> [Short exercise 1]: In the text about the game trade calculator, which is more expensive: a level 50 male Trex or a level 50 female Trex?
> [Short exercise 2]: Pick up the post about the game trade calculator after its final sentence and keep writing it.

I want to create a trade calculator, for a game I like, that will determine the value of what I want to buy in metal ingots (the first currency type). So if I want 50 metal ingots, 20 cementing paste (2nd currency type that is more valuable than metal), and a various amount of dinosaur eggs, kibble, and tamed dinosaurs (that is, trading an entire dinosaur), then it will return to me the value of the entire request in metal, cementing paste, and for each requested item.

I have it all working except for one part; it won't work for repetitions of the same animal. I have two sheets: the calculator itself, and a technical references sheet (for neatness' sake). In the tech sheet, I have a table that stores the value of every dinosaur's egg, kibble, and tamed value. The tamed dinosaur values vary based on what level the dinosaur is and its gender. Should the buyer want multiple dinosaurs of the same race but varying level and gender, I would have to have multiple tables to store each unique combination. That is, a level 50 Male Trex is less expensive than a level 50 Female Trex, and a Level 50 Trex is more expensive than a level 10 Trex.

> [Provided data]:
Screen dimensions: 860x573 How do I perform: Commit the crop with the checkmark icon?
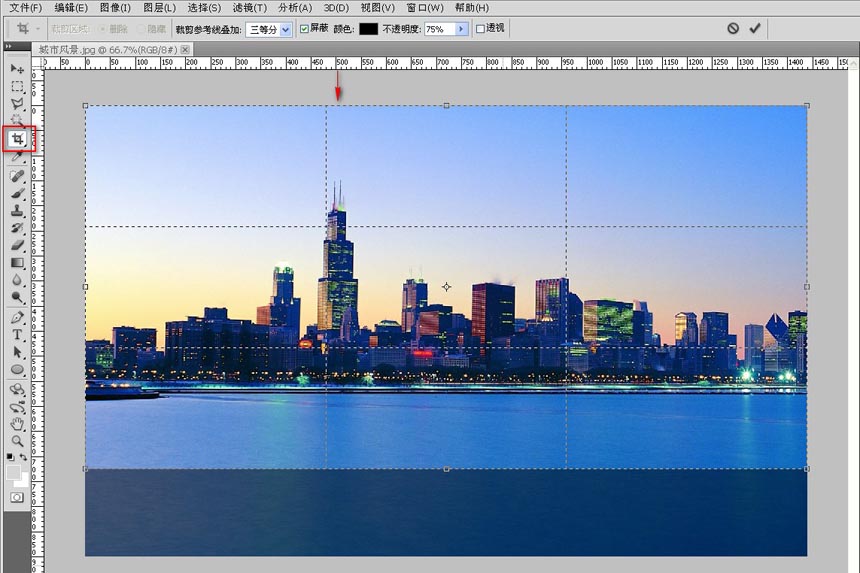click(755, 29)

> [Result 1]: A level 50 female Trex.

> [Result 2]:
If I wanted to buy a level 50 Male Trex, a level 50 Female Trex, and a Level 20 Male Trex, the tables I've reserved for up to 5 repetitions would have to detect the level, gender, and race of the unique dinosaur in order to determine its worth in metal.

My issue is that I don't know how to make excel detect where each repetition is so that it can return the level and a value to determine the gender.

The best I've got right now is =B3*Q3*IF(COUNTIFS('Trade Calculator'!D5:D25,'Trade Calculator'!D5,'Trade Calculator'!B5:B25,"<>0",'Trade Calculator'!A5:A25,"Tamed",'Trade Calculator'!B5:B25,"<>")>1,VLOOKUP('Trade Calculator'!D5,'Trade Calculator'!D6:F25,3,FALSE),IF(COUNTIF('Trade Calculator'!D5:D25,'Trade Calculator'!D6)>1,0,0))

Where B3 and Q3 are the base egg price of the dinosaur, and the gender multiplier respectively. The huge third part is the part that is supposed to detect the second valid repetition. A valid repetition is one which has a quantity (not 0 or blank), has "Tamed" selected from the list, and has the same dinosaur name as another cell in the list. Therefore, this third part is supposed to detect that there is a valid repetition somewhere in the request, determine where it is, return the level, and multiply it so it gives the metal value of the tamed dinosaur.

I'd appreciate all the help I can get!!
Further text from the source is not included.